Voici comme le compositeur présente son oeuvre dans les notes de programme de la création :
« Après avoir travaillé sur différents modes interactifs possibles entre le monde instrumental et celui des nouvelles technologies informatiques, la question de la voix devait nécessairement se poser à moi. La voix n'est pas un instrument à proprement parler ; en effet, sa production sonore ne dépend pas de mécanismes artificiels. Il s'agit donc, dans le cas présent, de capter un signal sonore – extrêmement complexe et variable – et de le synchroniser avec un ordinateur. Le signal sonore en question dépasse en complexité ce que nous connaissions avec le monde instrumental. Une voix produit des hauteurs, mais aussi des phonèmes, des bruits, une variabilité de spectre très mouvante. Nous sommes conscients que nous en sommes au début des recherches et que de nombreux progrès restent à accomplir.
Dans certains cas, le but consiste à pouvoir synchroniser le processeur sur une simple voix parlée, faisant fi de toute connotation de hauteur musicale, dans d'autres, de détecter certains traits caractéristiques (tels que les fricatives ou sons bruités) de l'émission vocale, dans d'autres encore, c'est la mélodie qui se trouve au centre de l'intérêt, etc. Les différentes catégories sont tour à tour sollicitées pour établir une relation sensible entre la voix et la machine. C'est cette polyphonie de comportements qu'il nous importe de détecter.
La synchronisation est la première étape, mais la captation de phénomènes complexes, tels que la variation de formes spectrales, la reconnaissance de phonèmes ou de quelques microstructures, que ce soit en vue d'établir des réseaux de contrôle sur un dispositif de synthèse ou de traitement du signal, est l'étape ultime vers laquelle nous tendons. Le matériau musical est exclusivement composé de sons de synthèse, d'échantillons vocaux et de transformations en temps réel de la voix soliste.
Je n'ai jamais séparé l'expérimentation de mon travail de composition. Dans ce cas précis, l'expérimentation est même la règle. Plutôt que d'utiliser des textes déjà écrits et achevés, l'idée d'une collaboration active avec un écrivain m'a semblé plus fructueuse. C'est dans cet esprit qu'Emmanuel Hocquart et moi-même avons envisagé notre travail.
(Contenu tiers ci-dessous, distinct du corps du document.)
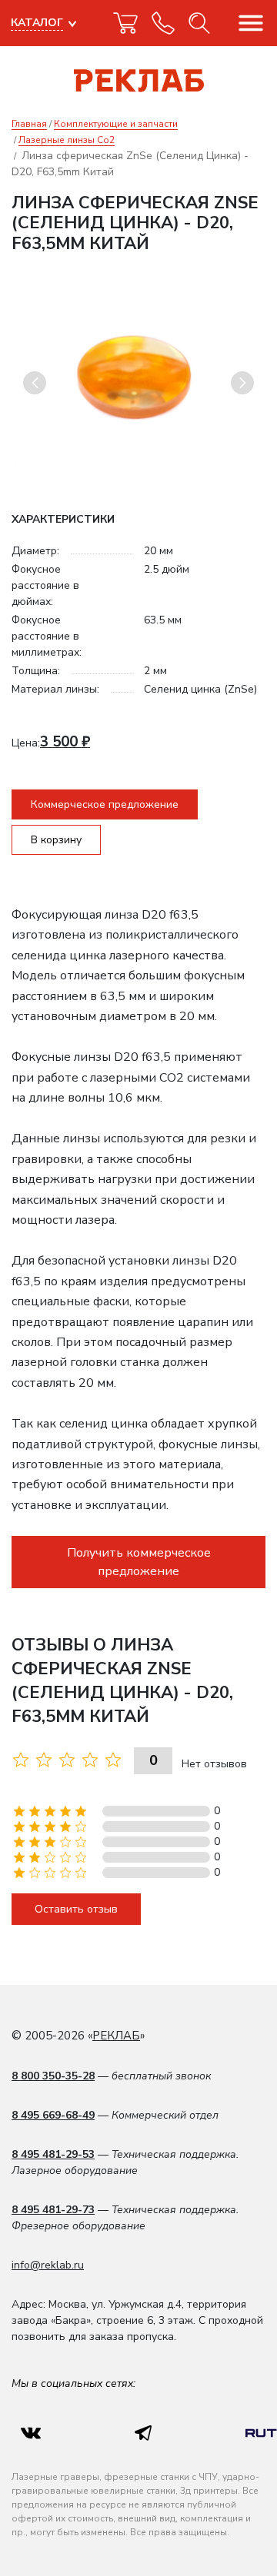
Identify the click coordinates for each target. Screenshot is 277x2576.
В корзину (56, 840)
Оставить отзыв (76, 1909)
Les textes qu'il me fournit sont un matériau poétique que je travaille en fonction des impératifs qui me guident dans la composition. Si toutes les phrases sont bien d'Emmanuel Hocquart, le texte dans la version actuelle est un choix dans un matériau plus vaste. Le travail sur un texte peut donner naissance à de nouvelles idées comme l'écoute du matériau chanté peut influencer l'écriture de textes à venir. Rien n'a été défini, a priori, si ce n'est que tous les textes doivent avoir une thématique générale qui met en situation une relation érotique.
»

Nous allons voir que Philippe Manoury se sert de l’électronique pour établir des formes dans le temps en utilisant un principe de variations et de « réexpositions » d’objets sonores et de traitements sonores donnés. Par exemple le « déclic » de l’appareil photographique mais aussi le suivi des formants vocaux et leur capture qui va être ensuite redonné à entendre. Tout cela permet de créer un lien évident, de personnaliser l’intégralité de la pièce par une couleur électronique et peut-être même orchestrale, couleur revenant au sein de plusieurs séquences, comme Mea Lux et La Rivière.